Common techniques such as culturing, microscopic urinalysis, ELISA testing, PCR, MALDI-TOF, FISH, and advanced light scattering are available for the detection of UTI. Although the analysis period of the culture method is quite long (48–72 h) and is used in clinical laboratories, it is the method used as the gold standard [57]. Although microscopic urine analysis is a rapid technique, it has poor sensitivity and specificity. In addition to that, it lacks the ability to detect antimicrobial resistance [58]. The ELISA test is a method that enables the indirect qualitative colorimetric detection of pathogens based on antigen–antibody combinations and can provide results in 2–3 h. However, a long process is required for the application of the method. In terms of sensitivity and specificity, it is evaluated as insufficient in the literature [59]. PCR is a method that provides results based on the amplification of specific genes (known to be specific to certain bacteria) from total genomic DNA extracted from urine samples, and is a sensitive and specific analysis method that can provide results in 5–6 h. Requirement of special probes for all pathogens, extensive and long preparation procedure and lack of quantitative data are the major disadvantages of the PCR method. In addition to that, the PCR method requires expensive devices and expert personnel [57,60]. In the detection of pathogens with the MALDI-TOF method, charged molecules are formed by ionization, separated according to the mass/charge ratio, and detected and measured using the TOF mass analyzer. Although it provides fast, precise and specific results, it is an expensive method. Sample preparation is difficult and interpretation of results is more complex than that of other methods [61,62]. In the FISH method, microscopic detection of microorganisms is performed by using fluorescently labeled nucleic acid probes hybridized to complementary targets. Although it is fast, sensitive and specific, its biggest disadvantage is the requirement of special probes for all pathogens [63]. In the forward light scattering method, bacterial growth is detected by forward light scattering based on changes, and the detection time is 90 min.
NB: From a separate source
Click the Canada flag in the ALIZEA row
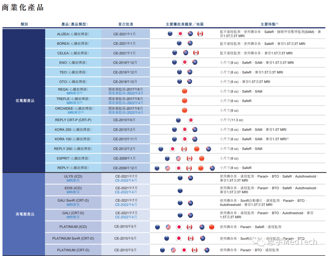The image size is (328, 256). pyautogui.click(x=200, y=33)
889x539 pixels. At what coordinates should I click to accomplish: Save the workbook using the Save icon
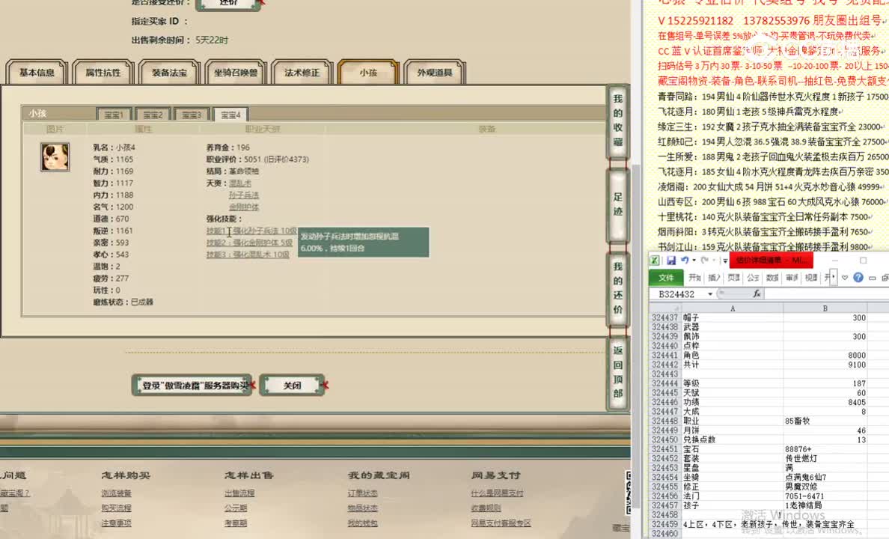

It is cheap and requires a small amount of samples, and it is not able to identify the type of pathogen [64].
Nanoparticle (NPs)-based colorimetric biosensors including gold NPs (Au NPs), Ag/Au core-shell NPs, and quantum dots such as CdSe/ZnS have also been in use with biological elements [65,66,67,68,69,70]. Colorimetric detection methods based on NPs can be divided into three groups: (i) peroxidase-like activity of NPs, (ii) dispersion and aggregation of the NPs, and (iii) destabilization of the NPs.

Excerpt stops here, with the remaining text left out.